## Exercise requirements
From the records below, take each line where the string "circle" shows up and copy it.

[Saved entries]
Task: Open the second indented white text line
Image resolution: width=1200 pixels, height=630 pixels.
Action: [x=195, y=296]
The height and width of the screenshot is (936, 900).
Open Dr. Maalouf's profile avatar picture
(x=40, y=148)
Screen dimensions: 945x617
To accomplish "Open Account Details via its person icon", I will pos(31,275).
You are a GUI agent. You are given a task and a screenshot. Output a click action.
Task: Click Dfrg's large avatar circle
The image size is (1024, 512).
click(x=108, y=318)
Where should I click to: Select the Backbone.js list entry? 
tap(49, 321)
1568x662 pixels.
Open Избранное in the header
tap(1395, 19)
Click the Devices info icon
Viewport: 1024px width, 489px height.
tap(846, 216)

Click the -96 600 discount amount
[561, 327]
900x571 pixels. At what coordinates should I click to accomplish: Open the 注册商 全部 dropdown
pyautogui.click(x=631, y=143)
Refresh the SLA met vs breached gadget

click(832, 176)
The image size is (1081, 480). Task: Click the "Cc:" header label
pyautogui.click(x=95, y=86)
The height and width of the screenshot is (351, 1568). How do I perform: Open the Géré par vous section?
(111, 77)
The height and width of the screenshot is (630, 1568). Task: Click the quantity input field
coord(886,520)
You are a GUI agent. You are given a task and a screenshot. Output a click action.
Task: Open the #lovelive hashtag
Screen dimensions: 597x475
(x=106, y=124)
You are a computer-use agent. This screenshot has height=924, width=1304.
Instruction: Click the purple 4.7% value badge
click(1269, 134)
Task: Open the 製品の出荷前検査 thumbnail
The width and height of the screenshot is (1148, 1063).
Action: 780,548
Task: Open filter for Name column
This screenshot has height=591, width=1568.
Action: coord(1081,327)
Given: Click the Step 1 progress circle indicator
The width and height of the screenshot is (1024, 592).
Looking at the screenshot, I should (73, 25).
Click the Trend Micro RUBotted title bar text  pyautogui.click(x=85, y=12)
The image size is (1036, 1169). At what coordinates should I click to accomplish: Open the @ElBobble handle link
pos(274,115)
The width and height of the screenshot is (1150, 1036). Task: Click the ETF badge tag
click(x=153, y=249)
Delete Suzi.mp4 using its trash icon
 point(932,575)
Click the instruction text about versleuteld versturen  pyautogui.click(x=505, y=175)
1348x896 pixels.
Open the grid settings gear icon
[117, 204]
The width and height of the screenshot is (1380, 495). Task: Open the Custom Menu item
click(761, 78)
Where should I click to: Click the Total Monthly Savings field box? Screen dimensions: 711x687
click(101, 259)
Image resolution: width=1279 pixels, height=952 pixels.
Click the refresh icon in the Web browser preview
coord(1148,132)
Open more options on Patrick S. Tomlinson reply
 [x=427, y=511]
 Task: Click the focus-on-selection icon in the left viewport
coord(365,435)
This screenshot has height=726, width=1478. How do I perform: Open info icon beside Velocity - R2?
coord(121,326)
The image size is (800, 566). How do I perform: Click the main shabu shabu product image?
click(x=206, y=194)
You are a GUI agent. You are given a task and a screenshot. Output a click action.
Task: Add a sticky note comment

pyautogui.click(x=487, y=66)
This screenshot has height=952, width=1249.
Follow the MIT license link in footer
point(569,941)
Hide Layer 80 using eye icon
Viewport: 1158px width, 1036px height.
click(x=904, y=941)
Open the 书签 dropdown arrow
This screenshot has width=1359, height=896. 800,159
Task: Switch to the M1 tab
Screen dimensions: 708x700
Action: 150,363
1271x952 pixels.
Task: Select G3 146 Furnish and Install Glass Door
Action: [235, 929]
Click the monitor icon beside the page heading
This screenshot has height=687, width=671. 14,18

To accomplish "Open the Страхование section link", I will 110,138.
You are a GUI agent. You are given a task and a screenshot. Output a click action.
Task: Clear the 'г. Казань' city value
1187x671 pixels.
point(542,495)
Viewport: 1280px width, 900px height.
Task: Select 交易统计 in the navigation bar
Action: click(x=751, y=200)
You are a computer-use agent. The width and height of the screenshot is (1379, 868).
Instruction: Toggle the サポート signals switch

## Answer box
Task: Click Dfrg's large avatar circle
Given: Click the Step 1 progress circle indicator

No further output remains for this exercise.